■ EXERCISE:
Render each line of the listing below as an item in a numbered list, leaving out any blank lines.

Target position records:
# # # #

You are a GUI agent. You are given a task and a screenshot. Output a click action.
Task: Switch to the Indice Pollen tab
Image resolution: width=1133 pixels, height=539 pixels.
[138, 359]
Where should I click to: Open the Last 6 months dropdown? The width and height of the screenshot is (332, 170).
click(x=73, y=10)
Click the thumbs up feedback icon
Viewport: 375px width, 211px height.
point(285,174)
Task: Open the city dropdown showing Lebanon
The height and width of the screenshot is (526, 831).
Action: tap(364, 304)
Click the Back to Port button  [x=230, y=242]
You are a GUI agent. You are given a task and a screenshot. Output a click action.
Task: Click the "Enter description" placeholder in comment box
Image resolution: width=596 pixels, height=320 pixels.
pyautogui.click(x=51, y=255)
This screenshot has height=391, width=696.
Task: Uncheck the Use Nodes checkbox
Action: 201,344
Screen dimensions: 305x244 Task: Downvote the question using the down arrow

# # # #

■ TASK RESPONSE:
1. You are a GUI agent. You are given a task and a screenshot. Output a click action.
2. Task: Switch to the Indice Pollen tab
3. Image resolution: width=1133 pixels, height=539 pixels.
4. [138, 359]
5. Where should I click to: Open the Last 6 months dropdown? The width and height of the screenshot is (332, 170).
6. click(x=73, y=10)
7. Click the thumbs up feedback icon
8. Viewport: 375px width, 211px height.
9. point(285,174)
10. Task: Open the city dropdown showing Lebanon
11. The height and width of the screenshot is (526, 831).
12. Action: tap(364, 304)
13. Click the Back to Port button  [x=230, y=242]
14. You are a GUI agent. You are given a task and a screenshot. Output a click action.
15. Task: Click the "Enter description" placeholder in comment box
16. Image resolution: width=596 pixels, height=320 pixels.
17. pyautogui.click(x=51, y=255)
18. This screenshot has height=391, width=696.
19. Task: Uncheck the Use Nodes checkbox
20. Action: 201,344
21. Screen dimensions: 305x244 Task: Downvote the question using the down arrow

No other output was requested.